Wyatt Earp: All right, Clanton… you called down the thunder, well now you’ve got it! You see that? [pulls open his coat, revealing a badge] Wyatt Earp: It says United States Marshal! Ike Clanton: [terrified, pleading] Wyatt, please, I … Wyatt Earp: [referring to Stillwell, laying dead] Take a good look at him, Ike … ’cause that’s how you’re gonna end up! [shoves Ike down roughly with his boot] Wyatt Earp: The Cowboys are finished, you understand? I see a red sash, I kill the man wearin’ it! [lets Ike up to run for his life] Wyatt Earp: So run, you cur… RUN! Tell all the other curs the law’s comin’! [shouts] Wyatt Earp: You tell ’em I’M coming… and hell’s coming with me, you hear? … [louder] Wyatt Earp: And Hell’s coming with me!
The dust rose from the desiccated, dusty road that is Main Street in Tombstone. The horses looked hot and tired. They had every right to be. It was godawful hot. In the sun, more than 125 degrees and I don’t care, dry or not, that’s like sitting in an oven. Add basting and soon, you could be Thanksgiving dinner somewhere.
I think when it isn’t quite as hot, you can ride the stage. When the temps are that high, it’s not good to stress the horses more than they are already stressed merely by pulling the coach. Slowly pulling the coach. It’s a pretty big carriage, though they are also huge horses.

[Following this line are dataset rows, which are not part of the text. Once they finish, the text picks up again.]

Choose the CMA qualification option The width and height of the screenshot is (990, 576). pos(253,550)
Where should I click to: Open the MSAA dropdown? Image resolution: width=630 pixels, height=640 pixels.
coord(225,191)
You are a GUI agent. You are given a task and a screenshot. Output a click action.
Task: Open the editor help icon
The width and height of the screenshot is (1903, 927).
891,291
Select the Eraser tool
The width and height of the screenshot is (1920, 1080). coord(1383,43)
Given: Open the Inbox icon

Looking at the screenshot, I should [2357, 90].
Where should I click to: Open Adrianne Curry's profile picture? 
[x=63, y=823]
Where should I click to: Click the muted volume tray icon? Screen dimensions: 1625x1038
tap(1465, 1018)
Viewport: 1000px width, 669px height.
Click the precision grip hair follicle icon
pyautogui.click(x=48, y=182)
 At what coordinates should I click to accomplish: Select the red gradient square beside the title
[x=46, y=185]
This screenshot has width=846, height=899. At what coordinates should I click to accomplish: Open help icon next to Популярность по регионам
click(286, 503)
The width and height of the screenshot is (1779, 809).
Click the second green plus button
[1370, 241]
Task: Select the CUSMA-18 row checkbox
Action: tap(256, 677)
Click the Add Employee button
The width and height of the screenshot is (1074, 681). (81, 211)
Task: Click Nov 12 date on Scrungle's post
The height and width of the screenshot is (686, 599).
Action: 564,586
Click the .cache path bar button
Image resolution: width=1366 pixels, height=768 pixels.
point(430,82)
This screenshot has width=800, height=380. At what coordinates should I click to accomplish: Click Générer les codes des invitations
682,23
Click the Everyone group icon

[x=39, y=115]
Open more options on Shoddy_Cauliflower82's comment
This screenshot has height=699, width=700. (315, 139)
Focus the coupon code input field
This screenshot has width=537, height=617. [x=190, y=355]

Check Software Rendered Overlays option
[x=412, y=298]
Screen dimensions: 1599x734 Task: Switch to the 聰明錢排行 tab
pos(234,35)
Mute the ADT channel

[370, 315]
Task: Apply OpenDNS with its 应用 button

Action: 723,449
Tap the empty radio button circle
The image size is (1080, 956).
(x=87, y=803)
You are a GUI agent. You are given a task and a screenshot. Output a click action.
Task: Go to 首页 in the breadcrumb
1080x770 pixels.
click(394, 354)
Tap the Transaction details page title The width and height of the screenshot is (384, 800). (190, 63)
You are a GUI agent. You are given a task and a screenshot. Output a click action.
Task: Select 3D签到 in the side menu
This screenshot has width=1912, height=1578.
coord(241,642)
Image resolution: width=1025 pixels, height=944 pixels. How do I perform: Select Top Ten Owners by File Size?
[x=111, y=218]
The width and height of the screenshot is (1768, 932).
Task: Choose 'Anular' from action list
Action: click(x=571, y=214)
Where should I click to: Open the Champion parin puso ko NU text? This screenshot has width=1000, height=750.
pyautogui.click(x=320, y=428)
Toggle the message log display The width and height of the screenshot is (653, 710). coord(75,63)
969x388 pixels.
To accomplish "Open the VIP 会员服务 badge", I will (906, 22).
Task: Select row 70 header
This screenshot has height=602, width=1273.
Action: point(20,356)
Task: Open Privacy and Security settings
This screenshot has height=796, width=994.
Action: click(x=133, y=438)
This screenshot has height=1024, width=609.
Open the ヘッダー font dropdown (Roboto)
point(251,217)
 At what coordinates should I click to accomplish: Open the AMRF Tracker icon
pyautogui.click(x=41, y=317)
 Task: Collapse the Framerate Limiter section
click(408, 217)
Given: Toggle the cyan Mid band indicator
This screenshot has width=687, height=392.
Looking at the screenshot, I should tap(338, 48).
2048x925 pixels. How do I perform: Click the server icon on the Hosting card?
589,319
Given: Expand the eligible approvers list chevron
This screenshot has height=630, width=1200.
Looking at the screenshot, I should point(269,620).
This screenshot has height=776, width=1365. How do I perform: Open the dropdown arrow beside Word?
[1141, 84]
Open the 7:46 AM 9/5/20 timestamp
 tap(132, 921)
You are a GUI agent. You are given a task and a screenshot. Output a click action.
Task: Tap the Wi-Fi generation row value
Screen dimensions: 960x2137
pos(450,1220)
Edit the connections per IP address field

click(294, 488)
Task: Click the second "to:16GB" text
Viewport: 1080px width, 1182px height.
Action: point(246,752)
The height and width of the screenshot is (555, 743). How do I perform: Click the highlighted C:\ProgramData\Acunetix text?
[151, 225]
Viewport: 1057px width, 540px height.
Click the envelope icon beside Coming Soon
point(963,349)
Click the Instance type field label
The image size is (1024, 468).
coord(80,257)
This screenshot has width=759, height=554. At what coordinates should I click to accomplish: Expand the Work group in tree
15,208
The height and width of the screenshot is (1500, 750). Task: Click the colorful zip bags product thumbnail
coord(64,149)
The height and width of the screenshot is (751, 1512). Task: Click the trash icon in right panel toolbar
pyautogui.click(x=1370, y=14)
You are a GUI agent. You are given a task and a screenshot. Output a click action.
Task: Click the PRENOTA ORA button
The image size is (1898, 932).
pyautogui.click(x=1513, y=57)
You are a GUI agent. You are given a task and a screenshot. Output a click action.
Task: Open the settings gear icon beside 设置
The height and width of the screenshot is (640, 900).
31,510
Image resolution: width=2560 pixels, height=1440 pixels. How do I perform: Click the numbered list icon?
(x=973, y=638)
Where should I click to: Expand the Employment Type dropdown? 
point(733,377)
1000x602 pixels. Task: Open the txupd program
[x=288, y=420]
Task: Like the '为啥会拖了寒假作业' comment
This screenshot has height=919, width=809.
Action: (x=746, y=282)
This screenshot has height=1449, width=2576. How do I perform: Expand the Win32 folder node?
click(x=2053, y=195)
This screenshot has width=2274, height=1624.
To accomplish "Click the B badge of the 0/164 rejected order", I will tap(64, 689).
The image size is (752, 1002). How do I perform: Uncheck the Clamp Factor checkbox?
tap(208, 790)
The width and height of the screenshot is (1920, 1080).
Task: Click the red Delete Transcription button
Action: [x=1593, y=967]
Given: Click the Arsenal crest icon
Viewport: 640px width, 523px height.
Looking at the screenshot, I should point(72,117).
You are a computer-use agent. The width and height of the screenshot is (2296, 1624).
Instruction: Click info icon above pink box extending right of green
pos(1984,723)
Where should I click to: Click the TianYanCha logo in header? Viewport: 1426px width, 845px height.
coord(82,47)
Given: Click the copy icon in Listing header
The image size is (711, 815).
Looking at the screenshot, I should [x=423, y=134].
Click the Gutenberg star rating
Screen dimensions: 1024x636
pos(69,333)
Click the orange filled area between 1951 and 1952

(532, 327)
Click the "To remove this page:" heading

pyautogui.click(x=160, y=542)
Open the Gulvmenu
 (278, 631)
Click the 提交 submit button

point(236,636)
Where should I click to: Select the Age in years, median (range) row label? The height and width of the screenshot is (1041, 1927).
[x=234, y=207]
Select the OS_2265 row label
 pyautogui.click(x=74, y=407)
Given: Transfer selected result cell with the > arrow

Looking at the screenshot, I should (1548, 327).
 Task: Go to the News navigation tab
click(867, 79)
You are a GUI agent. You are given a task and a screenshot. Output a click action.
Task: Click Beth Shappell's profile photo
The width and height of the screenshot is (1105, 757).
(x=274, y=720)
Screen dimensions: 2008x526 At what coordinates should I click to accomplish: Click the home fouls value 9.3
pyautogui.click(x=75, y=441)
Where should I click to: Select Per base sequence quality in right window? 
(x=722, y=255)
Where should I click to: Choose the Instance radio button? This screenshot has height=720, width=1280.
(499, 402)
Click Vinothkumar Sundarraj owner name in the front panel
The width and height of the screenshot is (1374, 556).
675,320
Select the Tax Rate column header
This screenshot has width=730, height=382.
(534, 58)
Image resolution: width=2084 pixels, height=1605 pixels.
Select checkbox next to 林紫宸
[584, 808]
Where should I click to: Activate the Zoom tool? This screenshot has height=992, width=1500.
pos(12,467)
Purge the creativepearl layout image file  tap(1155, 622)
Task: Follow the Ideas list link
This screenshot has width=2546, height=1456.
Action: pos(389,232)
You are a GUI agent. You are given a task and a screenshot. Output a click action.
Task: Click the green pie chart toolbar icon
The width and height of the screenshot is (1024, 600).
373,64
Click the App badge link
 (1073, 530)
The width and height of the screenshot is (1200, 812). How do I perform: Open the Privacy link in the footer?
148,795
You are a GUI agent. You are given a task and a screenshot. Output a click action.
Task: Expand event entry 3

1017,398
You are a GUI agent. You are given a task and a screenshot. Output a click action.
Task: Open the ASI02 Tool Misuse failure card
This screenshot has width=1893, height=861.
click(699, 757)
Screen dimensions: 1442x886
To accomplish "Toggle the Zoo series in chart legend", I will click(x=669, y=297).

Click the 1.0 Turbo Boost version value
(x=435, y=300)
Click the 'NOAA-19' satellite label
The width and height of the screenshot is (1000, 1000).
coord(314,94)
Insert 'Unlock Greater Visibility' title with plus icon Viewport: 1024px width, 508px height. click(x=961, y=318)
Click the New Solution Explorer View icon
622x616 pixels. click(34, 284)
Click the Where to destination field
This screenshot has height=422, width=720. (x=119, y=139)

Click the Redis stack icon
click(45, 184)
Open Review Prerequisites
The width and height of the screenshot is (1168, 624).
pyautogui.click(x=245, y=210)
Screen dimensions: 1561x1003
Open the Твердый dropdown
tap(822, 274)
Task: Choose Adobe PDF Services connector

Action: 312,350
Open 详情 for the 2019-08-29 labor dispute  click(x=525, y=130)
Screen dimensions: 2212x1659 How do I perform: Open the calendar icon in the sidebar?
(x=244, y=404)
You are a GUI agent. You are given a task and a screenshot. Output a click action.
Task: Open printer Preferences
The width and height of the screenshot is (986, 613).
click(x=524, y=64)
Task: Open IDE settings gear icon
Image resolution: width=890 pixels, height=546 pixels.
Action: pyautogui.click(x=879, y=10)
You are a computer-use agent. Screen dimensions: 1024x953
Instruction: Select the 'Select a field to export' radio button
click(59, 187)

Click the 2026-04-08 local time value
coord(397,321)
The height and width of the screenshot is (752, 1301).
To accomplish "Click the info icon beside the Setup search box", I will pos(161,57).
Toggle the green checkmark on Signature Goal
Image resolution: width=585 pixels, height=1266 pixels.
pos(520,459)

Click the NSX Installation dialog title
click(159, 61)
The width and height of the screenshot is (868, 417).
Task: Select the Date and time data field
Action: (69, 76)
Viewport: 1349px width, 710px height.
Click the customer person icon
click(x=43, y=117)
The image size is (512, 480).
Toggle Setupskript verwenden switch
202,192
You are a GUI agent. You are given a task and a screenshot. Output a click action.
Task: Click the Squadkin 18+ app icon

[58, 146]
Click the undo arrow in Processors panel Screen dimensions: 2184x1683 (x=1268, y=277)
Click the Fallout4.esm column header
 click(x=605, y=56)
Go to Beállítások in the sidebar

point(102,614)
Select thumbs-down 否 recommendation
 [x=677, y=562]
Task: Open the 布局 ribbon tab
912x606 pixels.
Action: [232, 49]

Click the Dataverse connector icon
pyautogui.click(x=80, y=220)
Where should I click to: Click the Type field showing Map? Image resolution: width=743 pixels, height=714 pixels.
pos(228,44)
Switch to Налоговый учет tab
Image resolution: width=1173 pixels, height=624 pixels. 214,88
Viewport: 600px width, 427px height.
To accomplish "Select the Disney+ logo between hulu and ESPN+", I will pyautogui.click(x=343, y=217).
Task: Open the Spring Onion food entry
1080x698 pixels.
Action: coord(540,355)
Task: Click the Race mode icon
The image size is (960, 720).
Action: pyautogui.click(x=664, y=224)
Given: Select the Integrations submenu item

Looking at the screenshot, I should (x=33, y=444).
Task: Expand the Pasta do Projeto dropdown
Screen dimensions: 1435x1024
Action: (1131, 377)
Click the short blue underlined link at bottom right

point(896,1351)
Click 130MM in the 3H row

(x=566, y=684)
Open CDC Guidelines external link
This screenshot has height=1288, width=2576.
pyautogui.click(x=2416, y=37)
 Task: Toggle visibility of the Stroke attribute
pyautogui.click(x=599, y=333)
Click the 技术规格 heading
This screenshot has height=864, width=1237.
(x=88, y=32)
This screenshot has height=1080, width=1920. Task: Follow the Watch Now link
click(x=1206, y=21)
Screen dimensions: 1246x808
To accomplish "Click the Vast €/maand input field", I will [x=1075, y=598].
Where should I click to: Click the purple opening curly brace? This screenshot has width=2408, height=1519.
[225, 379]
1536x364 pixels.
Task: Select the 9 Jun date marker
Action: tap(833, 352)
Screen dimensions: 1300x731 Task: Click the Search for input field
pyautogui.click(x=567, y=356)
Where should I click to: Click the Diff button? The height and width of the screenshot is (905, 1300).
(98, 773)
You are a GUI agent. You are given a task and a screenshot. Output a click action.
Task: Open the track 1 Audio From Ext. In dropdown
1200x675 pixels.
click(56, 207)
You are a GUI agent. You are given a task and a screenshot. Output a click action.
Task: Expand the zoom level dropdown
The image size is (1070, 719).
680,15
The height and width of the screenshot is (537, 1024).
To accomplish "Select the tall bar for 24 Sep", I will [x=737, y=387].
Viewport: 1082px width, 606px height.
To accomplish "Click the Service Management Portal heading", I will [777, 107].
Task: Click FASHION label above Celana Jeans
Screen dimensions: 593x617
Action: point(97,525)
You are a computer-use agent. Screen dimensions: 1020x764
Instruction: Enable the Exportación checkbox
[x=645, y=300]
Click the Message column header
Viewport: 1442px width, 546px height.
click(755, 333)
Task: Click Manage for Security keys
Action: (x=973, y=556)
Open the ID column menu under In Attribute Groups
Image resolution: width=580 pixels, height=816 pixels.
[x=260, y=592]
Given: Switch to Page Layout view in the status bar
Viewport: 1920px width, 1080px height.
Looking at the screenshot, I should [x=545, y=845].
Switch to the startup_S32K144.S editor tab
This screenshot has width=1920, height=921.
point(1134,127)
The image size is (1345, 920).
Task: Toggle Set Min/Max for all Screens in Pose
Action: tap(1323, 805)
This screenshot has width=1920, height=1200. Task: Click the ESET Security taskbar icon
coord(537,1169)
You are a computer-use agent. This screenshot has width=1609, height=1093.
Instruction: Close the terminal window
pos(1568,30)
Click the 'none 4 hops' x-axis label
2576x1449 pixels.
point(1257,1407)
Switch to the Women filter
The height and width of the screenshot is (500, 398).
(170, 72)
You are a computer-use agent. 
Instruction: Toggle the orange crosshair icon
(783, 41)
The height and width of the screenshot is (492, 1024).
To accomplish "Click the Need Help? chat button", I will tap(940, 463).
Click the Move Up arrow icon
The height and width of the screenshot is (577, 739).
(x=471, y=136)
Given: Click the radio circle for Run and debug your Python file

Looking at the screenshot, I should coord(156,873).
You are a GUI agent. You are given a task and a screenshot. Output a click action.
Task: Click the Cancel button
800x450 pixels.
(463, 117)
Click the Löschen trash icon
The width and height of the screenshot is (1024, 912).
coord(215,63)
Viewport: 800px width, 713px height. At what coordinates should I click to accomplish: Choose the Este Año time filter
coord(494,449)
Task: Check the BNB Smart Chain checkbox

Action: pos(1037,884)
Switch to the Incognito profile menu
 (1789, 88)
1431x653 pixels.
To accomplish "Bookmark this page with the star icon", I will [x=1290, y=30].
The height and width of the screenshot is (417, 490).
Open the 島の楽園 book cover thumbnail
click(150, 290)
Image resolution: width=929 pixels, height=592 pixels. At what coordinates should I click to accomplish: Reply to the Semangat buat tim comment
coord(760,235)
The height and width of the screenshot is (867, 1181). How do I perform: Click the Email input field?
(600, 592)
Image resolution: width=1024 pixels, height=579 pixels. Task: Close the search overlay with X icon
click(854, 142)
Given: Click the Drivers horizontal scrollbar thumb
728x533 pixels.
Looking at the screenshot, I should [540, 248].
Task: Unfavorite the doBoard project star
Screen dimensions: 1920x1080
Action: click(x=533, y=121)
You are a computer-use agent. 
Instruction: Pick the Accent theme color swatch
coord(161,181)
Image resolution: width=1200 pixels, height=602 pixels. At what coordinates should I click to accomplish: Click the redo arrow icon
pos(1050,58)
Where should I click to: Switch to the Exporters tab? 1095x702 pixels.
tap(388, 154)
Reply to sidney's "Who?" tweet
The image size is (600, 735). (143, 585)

Still, heat kills. It’s bad enough to make horses pull the stage in such weather, but to add the weight of passengers might be too much. Those big horses come dear, you know. The interior of the stage is probably pretty hot too.
As we wandered around the town, we bought souvenir tee shirts. One for me, one for Garry. Of course, we did. Wouldn’t you? They were pretty pricey, so we bought only two. We also bought some books. And a calendar. I think we would have bought the coach, the horses and maybe the saloon if we could have. We really liked Tombstone.
We also love the movie. I really don’t know how many times we’ve watched it. Often enough so we both know all the lines. the scenes. We laugh before it’s funny because we already know. So being in Tombstone was awesome. No, I mean it. Really awesome. As in “we were struck with awe” and also, we didn’t fall down with heat stroke, though I’m pretty sure we were pretty close to it.
Garry bought a tee-shirt that said “You tell ’em I’M coming…” and mine said, “And Hell’s coming with me.” You had to see us together to really feel it.
These days, our sense of justice has been so deeply damaged, we have returned to watching Westerns to get some of that old justice juice going.
The movie is “Tombstone.” It was shot in Tombstone, Arizona in 1993. They more or less rebuilt the town to make the movie and have kept it that way. It brings in tourists. We are exactly the kind of tourists for whom they are always waiting.
We would gladly have spent more money, but retirees don’t have a lot of spare money. And, to be fair, we own many, many tee-shirts already. I had settled for taking pictures and staying in the shade. No wonder they had covers over the sidewalks. Even for Arizona, that was a serious heat wave, but at least the shade made it possible to inhale.
We watched Wyatt and his crew clean up the west. They killed them all. The move is full length, but it always feels too short. Garry says that’s how you know a movie is perfect because you don’t want it to end.